** Opening The input block **

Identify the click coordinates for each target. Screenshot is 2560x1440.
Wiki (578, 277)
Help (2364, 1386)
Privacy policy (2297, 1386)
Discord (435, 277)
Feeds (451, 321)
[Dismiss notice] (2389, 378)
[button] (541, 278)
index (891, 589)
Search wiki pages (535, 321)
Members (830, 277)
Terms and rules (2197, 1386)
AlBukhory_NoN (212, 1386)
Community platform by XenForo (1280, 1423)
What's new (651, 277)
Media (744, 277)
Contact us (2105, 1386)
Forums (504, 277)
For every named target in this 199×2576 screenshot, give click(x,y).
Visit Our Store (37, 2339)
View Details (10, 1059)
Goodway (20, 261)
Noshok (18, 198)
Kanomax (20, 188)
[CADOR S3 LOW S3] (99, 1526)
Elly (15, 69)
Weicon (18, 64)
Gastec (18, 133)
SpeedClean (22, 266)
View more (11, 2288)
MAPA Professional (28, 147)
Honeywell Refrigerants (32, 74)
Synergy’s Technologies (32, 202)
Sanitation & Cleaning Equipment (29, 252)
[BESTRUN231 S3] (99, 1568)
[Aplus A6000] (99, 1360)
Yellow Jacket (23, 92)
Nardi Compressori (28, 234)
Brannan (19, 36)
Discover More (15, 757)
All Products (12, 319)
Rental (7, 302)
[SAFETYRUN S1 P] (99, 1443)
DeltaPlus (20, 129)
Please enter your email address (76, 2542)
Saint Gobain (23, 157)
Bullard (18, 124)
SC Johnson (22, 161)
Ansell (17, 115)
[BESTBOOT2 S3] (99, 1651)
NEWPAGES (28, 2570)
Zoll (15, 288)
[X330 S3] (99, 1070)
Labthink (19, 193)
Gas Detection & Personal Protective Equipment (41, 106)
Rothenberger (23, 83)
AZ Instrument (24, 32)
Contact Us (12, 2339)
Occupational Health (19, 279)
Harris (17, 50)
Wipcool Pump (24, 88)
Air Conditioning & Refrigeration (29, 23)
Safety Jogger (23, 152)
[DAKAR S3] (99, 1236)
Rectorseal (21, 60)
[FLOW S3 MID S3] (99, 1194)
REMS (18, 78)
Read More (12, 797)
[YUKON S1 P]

** Closing The input block **

Instructions for the task
In the entries above, find the line with "Noshok (18, 198)" and the line with "SC Johnson (22, 161)", then set down exactly those two and every line between them, nothing else.

Response to this exercise
Noshok (18, 198)
Kanomax (20, 188)
[CADOR S3 LOW S3] (99, 1526)
Elly (15, 69)
Weicon (18, 64)
Gastec (18, 133)
SpeedClean (22, 266)
View more (11, 2288)
MAPA Professional (28, 147)
Honeywell Refrigerants (32, 74)
Synergy’s Technologies (32, 202)
Sanitation & Cleaning Equipment (29, 252)
[BESTRUN231 S3] (99, 1568)
[Aplus A6000] (99, 1360)
Yellow Jacket (23, 92)
Nardi Compressori (28, 234)
Brannan (19, 36)
Discover More (15, 757)
All Products (12, 319)
Rental (7, 302)
[SAFETYRUN S1 P] (99, 1443)
DeltaPlus (20, 129)
Please enter your email address (76, 2542)
Saint Gobain (23, 157)
Bullard (18, 124)
SC Johnson (22, 161)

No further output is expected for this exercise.